[About this task]:
An exact copy of the data below is needed; please leave out any pictures.

..............................

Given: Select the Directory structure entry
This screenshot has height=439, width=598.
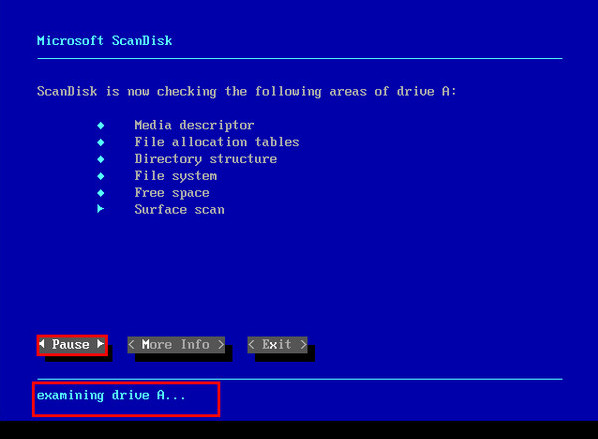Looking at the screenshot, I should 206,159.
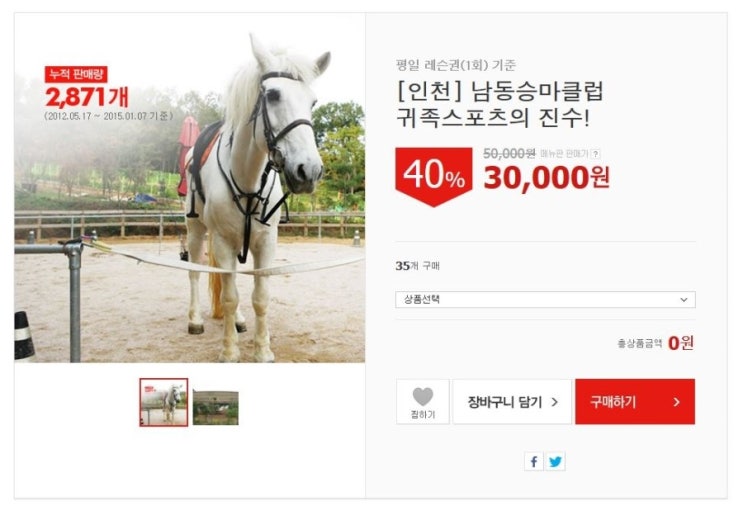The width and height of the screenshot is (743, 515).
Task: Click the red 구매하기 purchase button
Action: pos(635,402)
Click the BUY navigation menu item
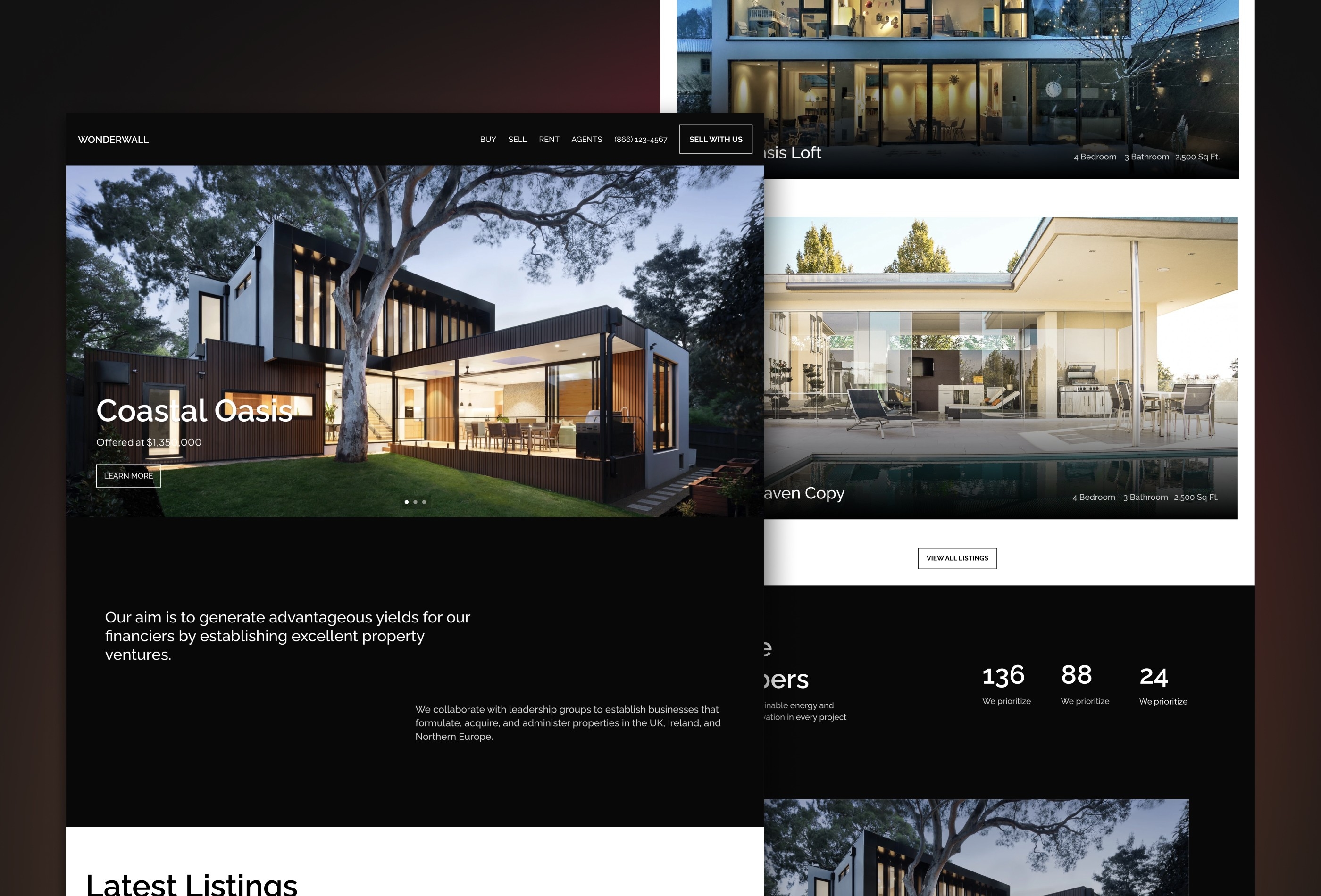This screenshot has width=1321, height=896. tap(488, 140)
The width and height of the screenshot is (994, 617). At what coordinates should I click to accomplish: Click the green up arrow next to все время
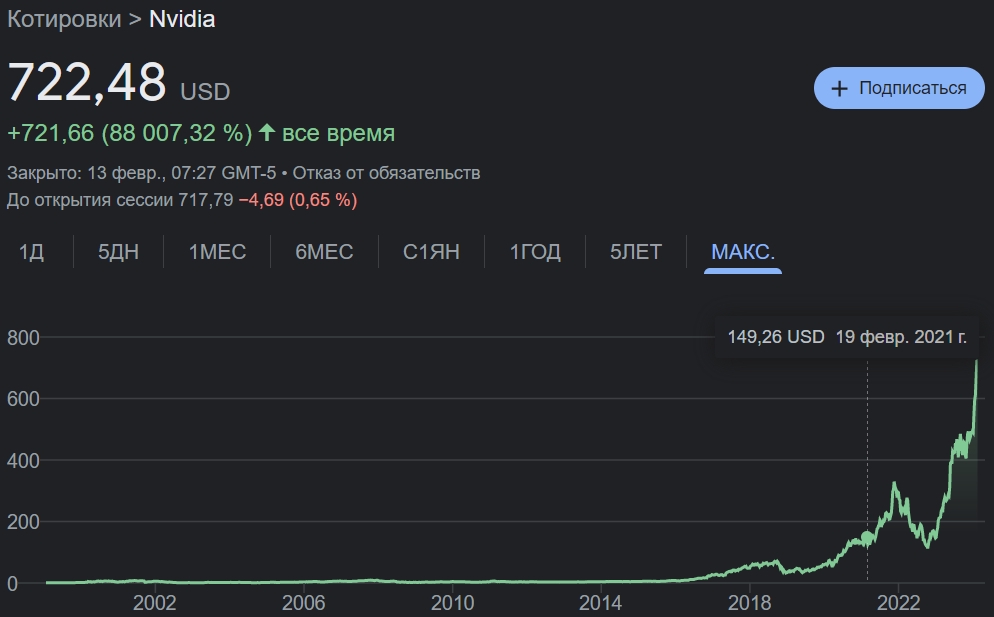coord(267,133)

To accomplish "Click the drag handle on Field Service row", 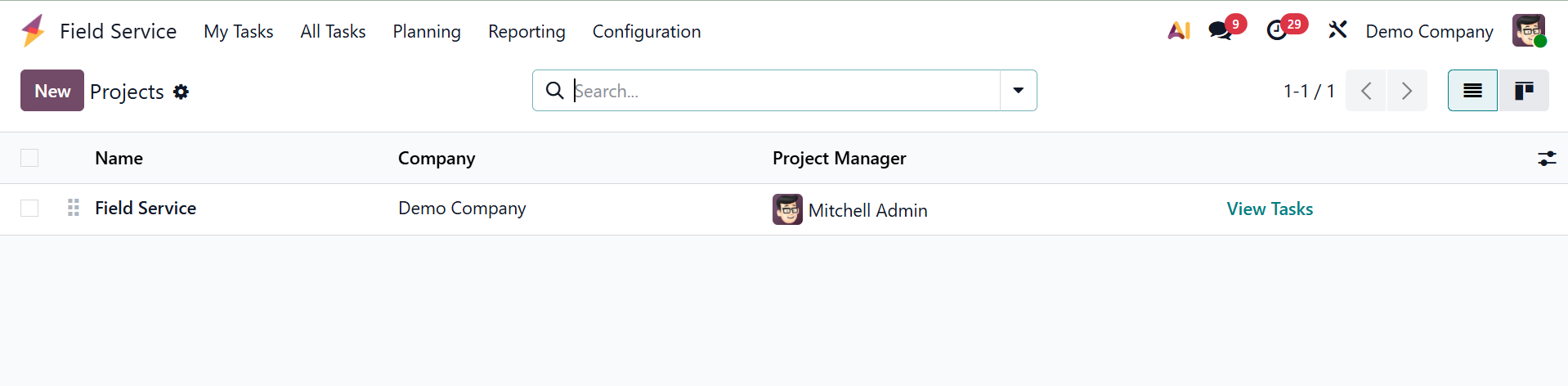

..............................

[Answer section]:
Given: Select the Directory structure entry
This screenshot has height=439, width=598.
Looking at the screenshot, I should 206,159.
The width and height of the screenshot is (743, 515).
Task: Click the red 구매하기 purchase button
Action: pos(635,402)
Click the BUY navigation menu item
This screenshot has width=1321, height=896. tap(488, 140)
The width and height of the screenshot is (994, 617). At what coordinates should I click to accomplish: Click the green up arrow next to все время
coord(267,133)

To accomplish "Click the drag handle on Field Service row", 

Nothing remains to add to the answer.